= Northern Native Broadcasting =

Non-profit Indigenous communications company in British Columbia

Northern Native Broadcasting is a non-profit Indigenous communications company in British Columbia which owns and operates radio stations whose music and primary content is intended to be of interest to Indigenous peoples in Canada.

The company founded and owns CFNR-FM in Terrace, British Columbia, and a series of rebroadcasting transmitters, branded as the CFNR Network, that gives the station, which has been on the air since 1992, coverage throughout the British Columbia Interior in northern and central British Columbia, to an audience of over 150,000 listeners in 70 communities.

==CJNY-FM==
In 2017, the company was awarded a license for a Class B Native station in Vancouver, CKUR-FM at 106.3 MHz, which was to commence broadcasting in June 2018 and will be heard in Greater Vancouver and the Lower Mainland. The frequency was previously used by the Aboriginal Voices Radio Network until its license was revoked in 2015.
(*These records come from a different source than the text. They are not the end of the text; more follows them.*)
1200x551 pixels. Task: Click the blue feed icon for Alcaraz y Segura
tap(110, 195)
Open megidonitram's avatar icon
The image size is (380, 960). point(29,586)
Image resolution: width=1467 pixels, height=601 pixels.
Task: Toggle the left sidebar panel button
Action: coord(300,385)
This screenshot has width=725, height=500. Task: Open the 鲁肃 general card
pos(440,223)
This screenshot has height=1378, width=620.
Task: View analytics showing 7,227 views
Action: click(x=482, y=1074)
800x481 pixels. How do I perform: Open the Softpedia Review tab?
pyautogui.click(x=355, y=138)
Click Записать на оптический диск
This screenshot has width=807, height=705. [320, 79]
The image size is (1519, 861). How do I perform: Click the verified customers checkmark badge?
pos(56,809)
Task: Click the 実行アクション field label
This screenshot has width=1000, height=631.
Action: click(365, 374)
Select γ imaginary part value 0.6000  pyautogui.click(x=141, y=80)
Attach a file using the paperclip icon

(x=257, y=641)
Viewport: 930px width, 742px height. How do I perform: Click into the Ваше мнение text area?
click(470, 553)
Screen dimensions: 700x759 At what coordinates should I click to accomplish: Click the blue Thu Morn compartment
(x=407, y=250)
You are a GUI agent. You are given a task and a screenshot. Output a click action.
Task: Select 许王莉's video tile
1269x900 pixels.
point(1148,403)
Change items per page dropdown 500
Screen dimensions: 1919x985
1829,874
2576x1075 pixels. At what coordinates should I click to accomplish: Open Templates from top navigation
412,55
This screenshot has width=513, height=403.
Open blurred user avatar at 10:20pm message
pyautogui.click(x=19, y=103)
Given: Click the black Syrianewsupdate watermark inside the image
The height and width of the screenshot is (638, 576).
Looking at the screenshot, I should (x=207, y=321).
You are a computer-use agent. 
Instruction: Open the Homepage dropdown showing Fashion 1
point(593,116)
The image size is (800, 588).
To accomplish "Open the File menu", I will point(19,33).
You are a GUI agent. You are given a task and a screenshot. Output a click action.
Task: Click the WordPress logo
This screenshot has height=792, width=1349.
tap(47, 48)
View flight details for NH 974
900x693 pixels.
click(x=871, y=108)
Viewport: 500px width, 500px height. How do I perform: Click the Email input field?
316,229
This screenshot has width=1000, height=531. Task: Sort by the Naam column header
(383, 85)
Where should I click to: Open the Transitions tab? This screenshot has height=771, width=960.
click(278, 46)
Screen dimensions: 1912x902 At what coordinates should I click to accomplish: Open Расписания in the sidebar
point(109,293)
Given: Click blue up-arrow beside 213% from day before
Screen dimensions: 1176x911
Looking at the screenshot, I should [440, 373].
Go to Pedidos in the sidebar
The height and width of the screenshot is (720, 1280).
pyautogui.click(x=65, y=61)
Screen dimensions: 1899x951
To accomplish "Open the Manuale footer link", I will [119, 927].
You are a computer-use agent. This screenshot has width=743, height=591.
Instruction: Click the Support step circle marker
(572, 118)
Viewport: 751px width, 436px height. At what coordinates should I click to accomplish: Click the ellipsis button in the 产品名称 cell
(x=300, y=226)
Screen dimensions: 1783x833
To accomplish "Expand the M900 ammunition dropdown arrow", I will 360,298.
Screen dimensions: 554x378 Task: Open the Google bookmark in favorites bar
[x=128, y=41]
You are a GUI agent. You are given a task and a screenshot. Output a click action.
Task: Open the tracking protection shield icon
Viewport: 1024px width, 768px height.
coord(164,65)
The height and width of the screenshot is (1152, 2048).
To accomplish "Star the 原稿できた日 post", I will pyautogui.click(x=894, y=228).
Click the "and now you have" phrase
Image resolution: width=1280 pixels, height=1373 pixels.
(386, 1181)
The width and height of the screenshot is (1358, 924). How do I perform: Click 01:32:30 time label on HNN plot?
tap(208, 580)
According to the station's application to the CRTC, "the primary objective of the CKUR programming day is to reflect – through information and entertainment – the social, political, economic, and cultural concerns of the Aboriginal communities in Vancouver and throughout the Lower Mainland area. It is also intended to act as a cultural link between Vancouver First Nations peoples and their more remote home Nations." Its music programming will focus on highlighting Indigenous performers as well as blues, and Canadian-centric roots rock, and classic hits. According to a media release: "CKUR will provide an aboriginal perspective in Vancouver radio reflecting the values and cultures of the three primary First Nations communities in the broadcast area – Squamish Nation, Tsleil-Waututh Nation and the Musqueam Indian Band".

The callsign was later changed as CJNY-FM as Northern Native Broadcasting named the new station "The Journey". Eventually, after repeatedly extending CJNY-FM's construction permit from ISEDC, CJNY-FM began their signal test on December 5, 2022 and launched on March 3, 2023.